The first mammals were like reptiles in terms of metabolic rate

The first mammals appeared at the end of the Triassic period, 220-210 million years ago. Outwardly they resembled

small shrews and weighed only 4-5 grams.

In the past, scientists believed that key featuresmammals, including their warm-blooded nature, arose at approximately the same time. We found that despite their complex brains and advanced behaviors, these animals lived long, leisurely lives like reptiles, rather than fast, short lives like modern mammals. 

Alice Newham, one of the authors of the work, is a paleontologist from the University of Bristol in the UK.

Paleontologists from the University of Bristol inGreat Britain and the University of Helsinki in Finland first studied the tiny, pinhead-sized teeth of two of the earliest mammals, Morganucodon and Kuehneotherium, who lived in modern South Wales 200 million years ago, in the Early Jurassic, using powerful synchrotron X-rays.

The structure of the oldest teeth known to scienceprimitive mammals says that the earliest ancestors of man were small creatures and ate insects and fruits. For a long time, researchers believed that mammals began to "grow" and occupy new ecological niches after the extinction of the dinosaurs. However, recent studies show that this began to happen 20 million years before the fall of the asteroid that destroyed the dinosaurs.
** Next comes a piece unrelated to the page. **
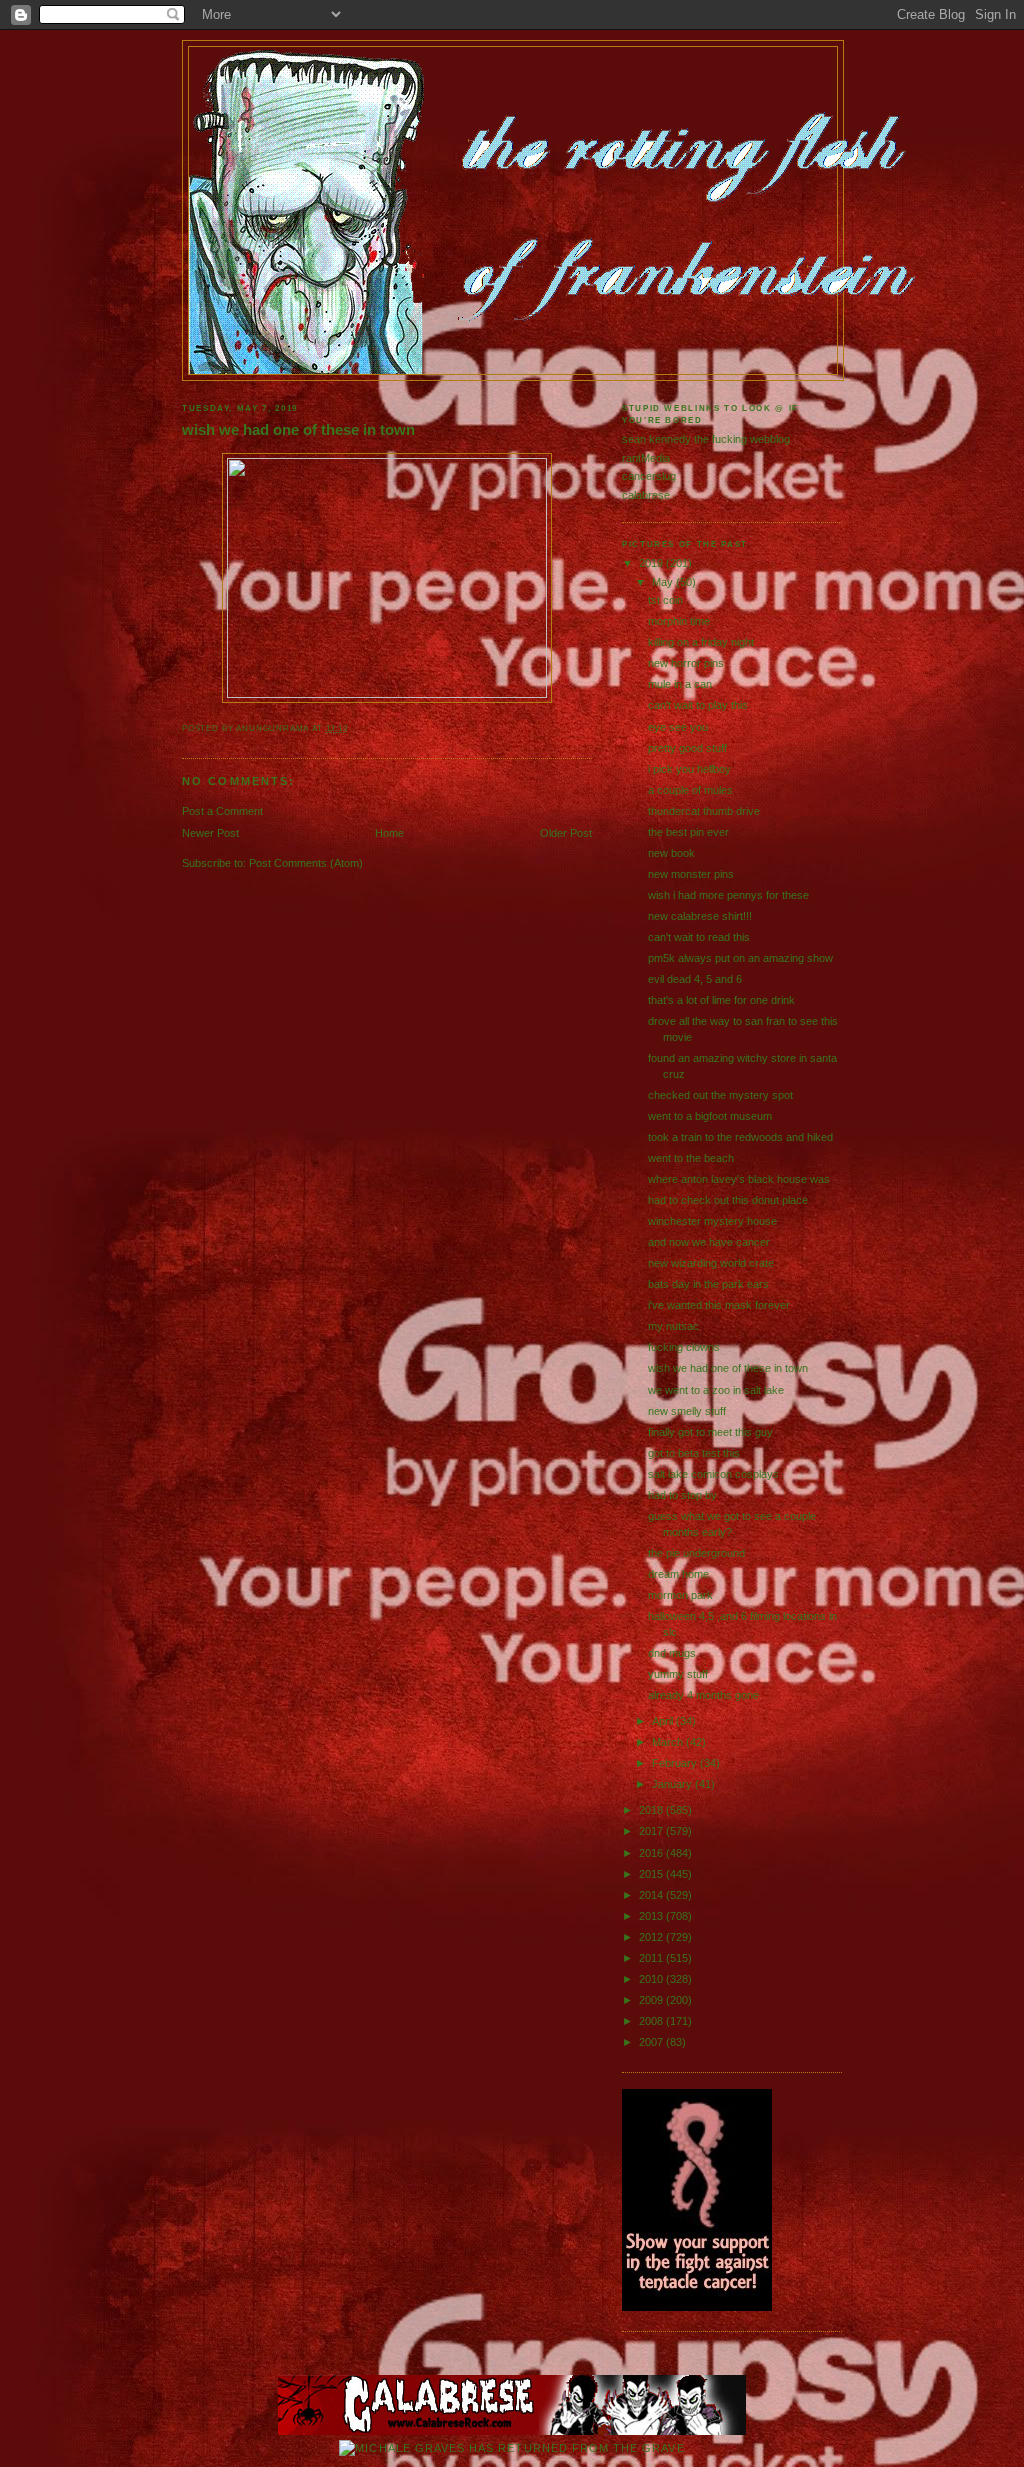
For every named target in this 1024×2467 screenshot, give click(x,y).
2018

After examining the growth rings of the cement of the roots of the teeth,which are deposited every year, like tree rings of trees, scientists have calculated that morganucodon lived up to 14 years, and cuneotherium - about nine, and not a year or two, as previously thought.

This discovery came as a big surprise.for researchers. In the past, paleontologists believed that warm-bloodedness and the associated high level of activity at any time of the day were one of the most ancient and important features of mammals, thanks to which these animals occupied those ecological niches that cold-blooded reptiles could not claim.

Newham notes that this does not necessarily speak inthe benefit of the fact that morganucodons and cuenotherium were not warm-blooded. But this suggests that the ancient relatives of modern mammals were significantly inferior to them in the level of activity. How and when ancient mammals became more like modern mammals remains to be seen.